*WORKING DATA*.
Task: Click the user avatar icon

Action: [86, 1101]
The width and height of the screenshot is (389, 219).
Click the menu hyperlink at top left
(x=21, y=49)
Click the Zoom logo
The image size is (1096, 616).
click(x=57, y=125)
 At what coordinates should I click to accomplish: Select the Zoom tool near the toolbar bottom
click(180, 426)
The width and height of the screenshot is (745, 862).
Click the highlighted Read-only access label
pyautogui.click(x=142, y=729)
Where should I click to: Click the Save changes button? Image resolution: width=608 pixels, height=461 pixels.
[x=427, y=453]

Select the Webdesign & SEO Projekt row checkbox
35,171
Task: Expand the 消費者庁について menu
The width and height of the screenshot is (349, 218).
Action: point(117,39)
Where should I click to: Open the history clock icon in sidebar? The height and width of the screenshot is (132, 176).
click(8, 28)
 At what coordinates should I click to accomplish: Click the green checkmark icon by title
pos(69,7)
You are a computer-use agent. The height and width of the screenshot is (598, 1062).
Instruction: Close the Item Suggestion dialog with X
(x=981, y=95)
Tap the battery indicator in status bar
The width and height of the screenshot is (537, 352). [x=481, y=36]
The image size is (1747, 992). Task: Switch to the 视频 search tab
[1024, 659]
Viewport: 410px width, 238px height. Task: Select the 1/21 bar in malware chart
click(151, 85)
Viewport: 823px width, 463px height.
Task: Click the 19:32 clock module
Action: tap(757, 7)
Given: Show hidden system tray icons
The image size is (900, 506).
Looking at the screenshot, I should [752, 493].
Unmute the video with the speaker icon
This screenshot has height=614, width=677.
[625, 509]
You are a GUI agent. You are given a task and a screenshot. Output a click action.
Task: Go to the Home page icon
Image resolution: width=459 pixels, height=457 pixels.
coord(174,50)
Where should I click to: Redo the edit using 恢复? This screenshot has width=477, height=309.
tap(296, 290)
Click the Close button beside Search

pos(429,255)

*TASK DIRECTIONS*.
Render the records from the line containing "Given: Show hidden system tray icons" through the last line as a JSON list of strings, one string per line, with blank lines omitted.

*EXERCISE SOLUTION*.
[
  "Given: Show hidden system tray icons",
  "The image size is (900, 506).",
  "Looking at the screenshot, I should [752, 493].",
  "Unmute the video with the speaker icon",
  "This screenshot has height=614, width=677.",
  "[625, 509]",
  "You are a GUI agent. You are given a task and a screenshot. Output a click action.",
  "Task: Go to the Home page icon",
  "Image resolution: width=459 pixels, height=457 pixels.",
  "coord(174,50)",
  "Where should I click to: Redo the edit using 恢复? This screenshot has width=477, height=309.",
  "tap(296, 290)",
  "Click the Close button beside Search",
  "pos(429,255)"
]